Al di là delle responsabilità dei vertici, basta con questa pretesa di considerare i lavoratori delle ferrovie, come di un qualsiasi altro servizio pubblico (scuola, sanità, giustizia, pubblica amministrazione in genere) come incolpevoli dello sfascio di tali servizi !!
ciascuno di noi non è solo lavoratore; è anche consumatore, utente, cittadino, cliente, imputato, persona offesa, ecc ecc
Non avere capito questa complessità è a mio parere l'errore storico della sinistra e che spiega il suo disastro sociale prima che elettorale.
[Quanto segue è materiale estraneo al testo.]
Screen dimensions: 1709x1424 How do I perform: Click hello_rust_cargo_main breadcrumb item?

Insistere su questa linea (i lavoratori sono buoni e i "dirigenti" sono cattivi) porterà ad ulteriori disastri per la sinistra perchè la gente ha a che fare tutti i giorni con i dipendenti pubblici e non è stupida. 24-12-2009 15:15 - aiace
Prima di prendere questa decisione,gli esperti delle Ferrovie Italiane hanno provato a mettersi nei panni di un cittadino non più giovane?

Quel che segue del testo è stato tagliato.